In AD&D, the action declaration "I climb to the top of the statue" is completely well-formed. Once there, the player can then declare "I search for secret doors". And that action declaration, too, is completely well-formed whether or not the GM's notes record the existence of a secret door to be found.

A player who suspects there's a trap in the doorway can declare "I jump into the room, not touching the floor in the doorway". They don't need to mention that they are trying to avoid a trap. Their action declaration is well-formed even if, as per the GM's notes, there is no trap. And nothing about the resolution of the jumping action in itself is affected by the presence or absence of a trap: eg if the action fails, and the PC lands clumsily short of where they had hoped to land, then if there is no trap there this costs them nothing; and likewise if there is no trap there, jumping over the doorway successfully gains them nothing either.

This sort of thing is part and parcel of classic D&D play. It's completely different from Burning Wheel or even from Torchbearer.
I like your notion of "well-formed" here (my bolding). Contrary to some of my earlier posts, suppse task resolution is defined like this

It's task resolution if it can be resolved and have a meaningful effect on the game state ignoring intent

The theoretical move is to detach intent and see if it can still be resolved. I believe all agree that you cannot do that with conflict resolution. That gets around my firm intuitions that players express intention in their choice of performance, and that we never resolve performances for their own sake. @AbdulAlhazred @FrogReaver WDYT?
 

So just to be clear - you're disputing the difference in detail between (on the one hand) RPGs that like AD&D 2nd ed CoC and(on the other hand) a RPG you've never played, never read the rules for, and on your own account do not easily follow discussion of - be that second RPG DitV, or Burning Wheel, or HeroWars, or Maelstrom Storytelling, or Prince Valiant, or MHRP, or Apocalypse World, or one of the others that have been mentioned in this thread.
That's not very clear - you've used the term 'disputing the difference in detail between'...

That's ambiguous.

If you are implying that I dispute any of the cold hard facts that are provided me about the game - then I don't dispute those. What I dispute is how theory terms intersect those cold hard facts and how how to best define/talk about the substantive differences between the games revealed through those cold hard facts.

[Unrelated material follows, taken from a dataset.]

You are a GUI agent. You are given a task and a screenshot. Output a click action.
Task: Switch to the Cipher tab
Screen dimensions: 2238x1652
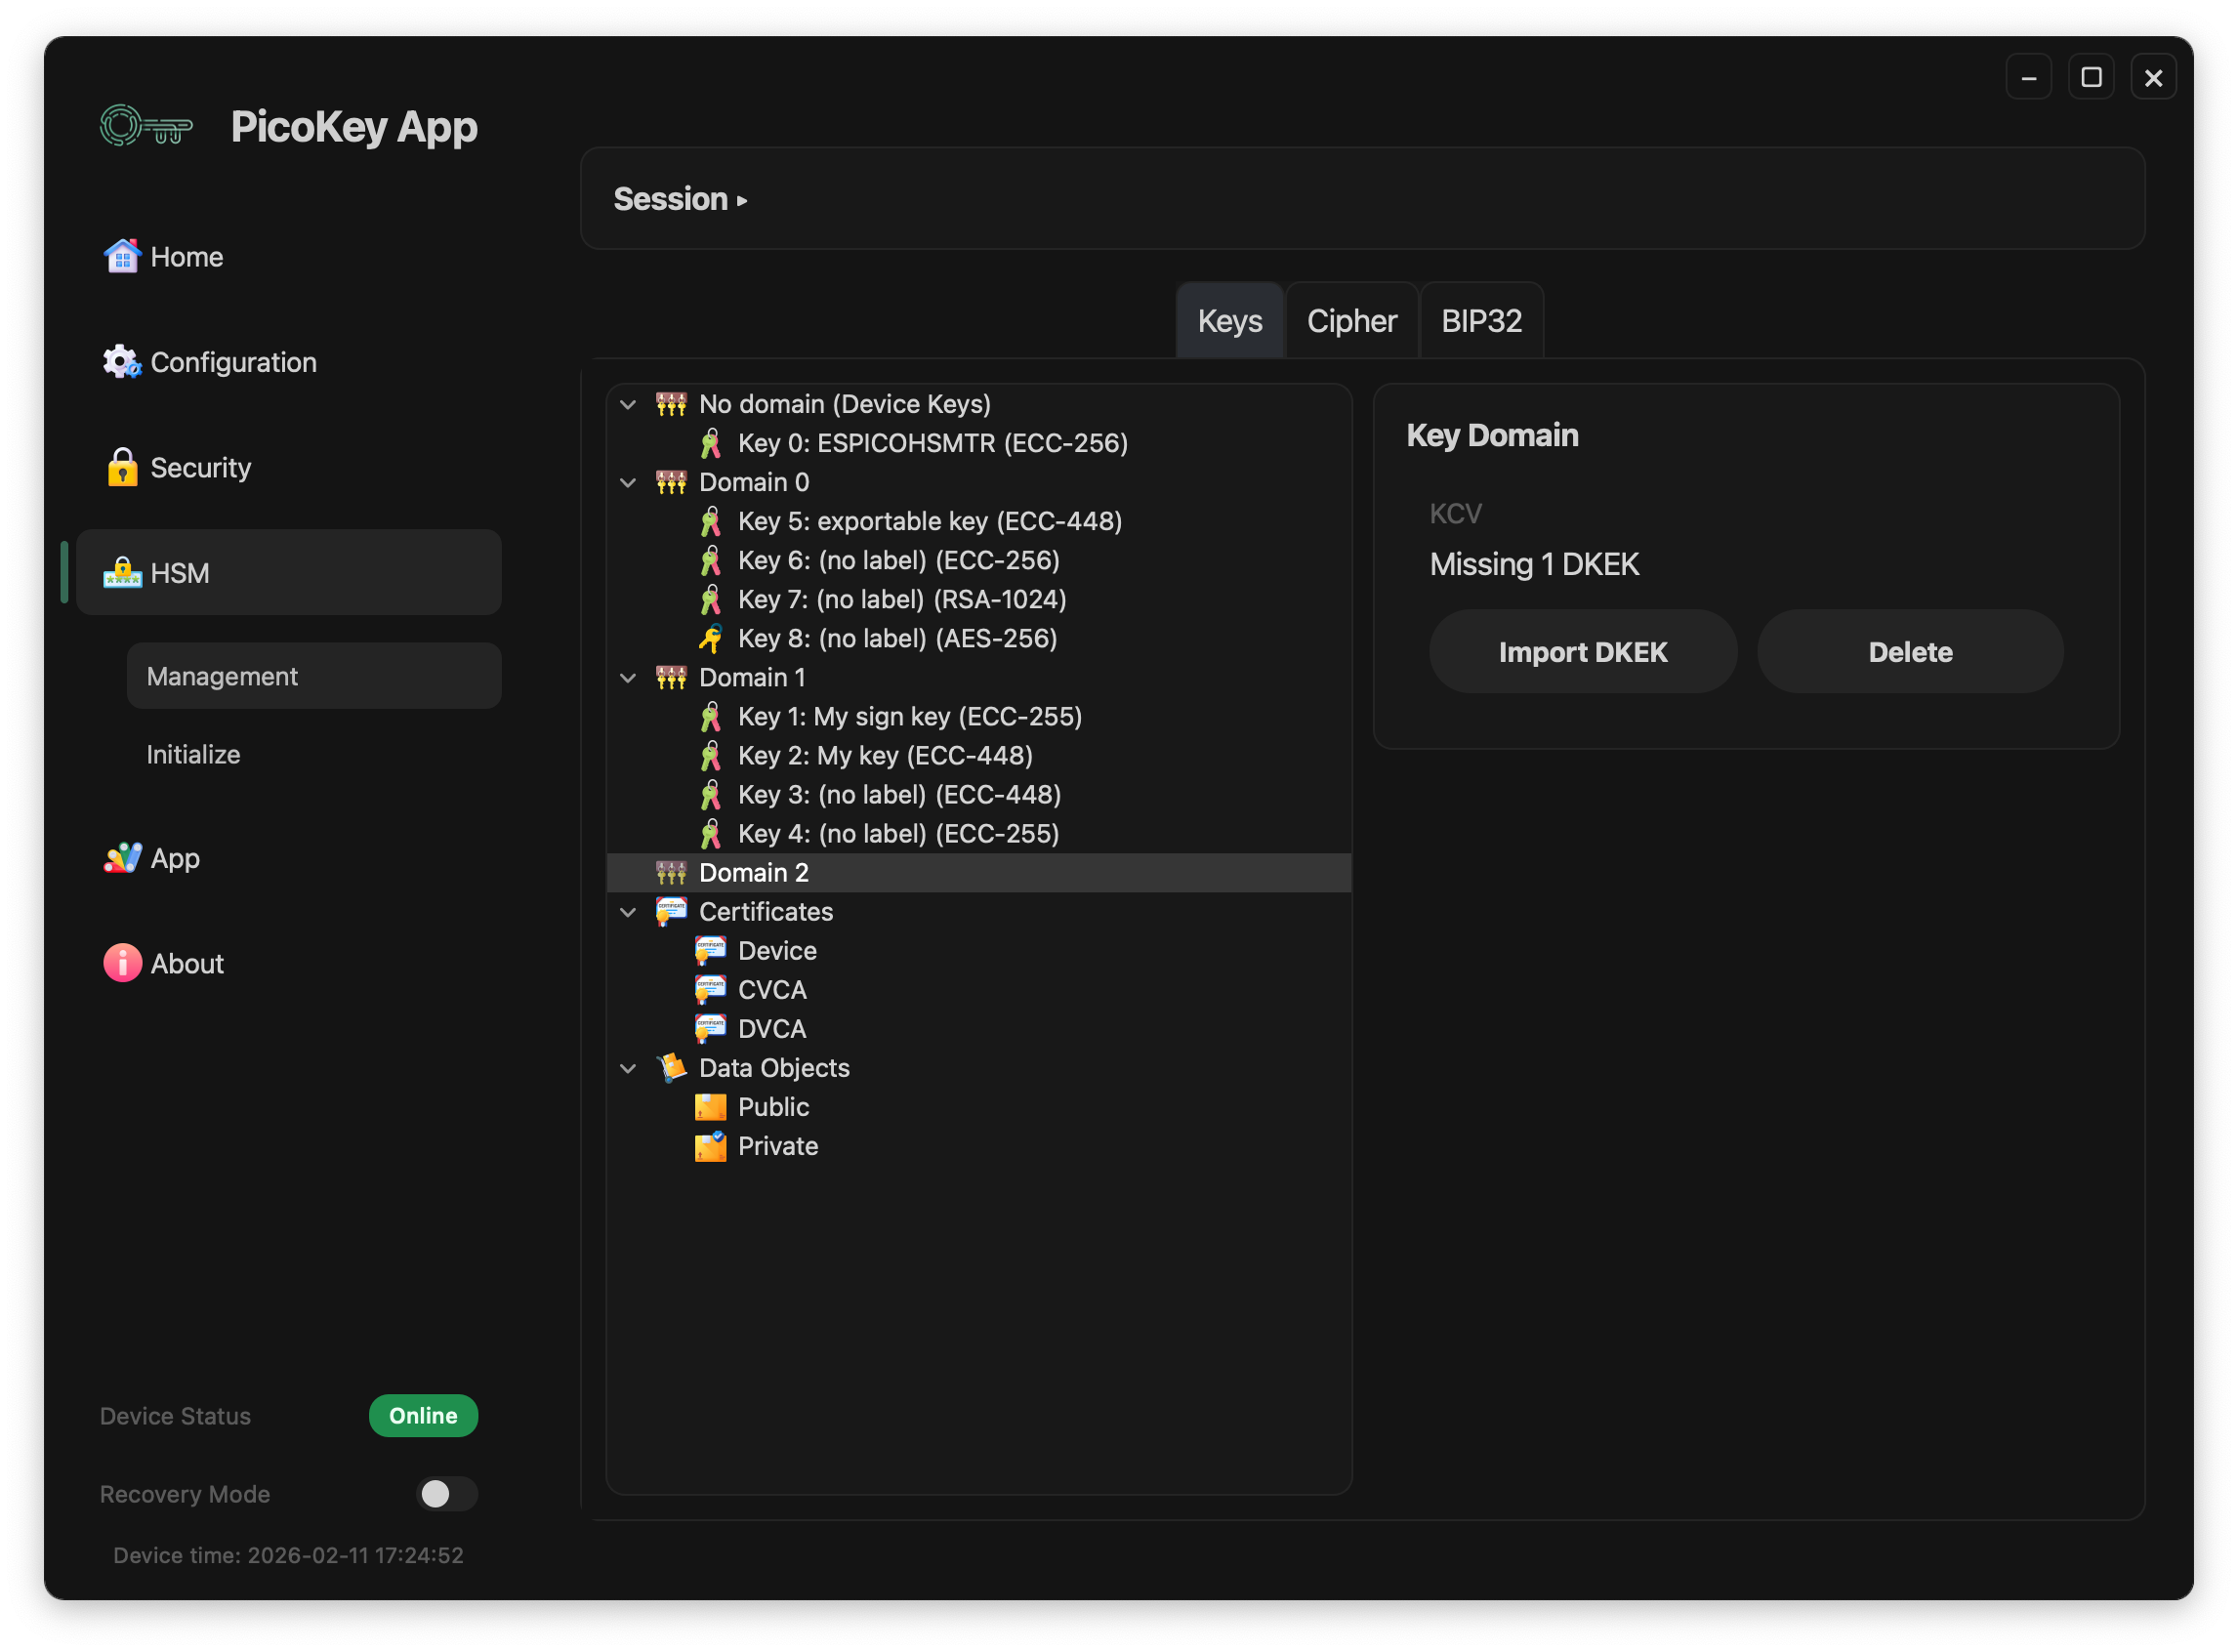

And so what is the basis for your dispute?
Mostly the cold hard facts you provide, along with definitions and logic. That's a sound basis, no?
 

I like your notion of "well-formed" here (my bolding). Contrary to some of my earlier posts, suppse task resolution is defined like this

It's task resolution if it can be resolved and have a meaningful effect on the game state ignoring intent

The theoretical move is to detach intent and see if it can still be resolved. I believe all agree that you cannot do that with conflict resolution. That gets around my firm intuitions that players express intention in their choice of performance, and that we never resolve performances for their own sake. @AbdulAlhazred @FrogReaver WDYT?
It's a good question - i'll need to sleep on it.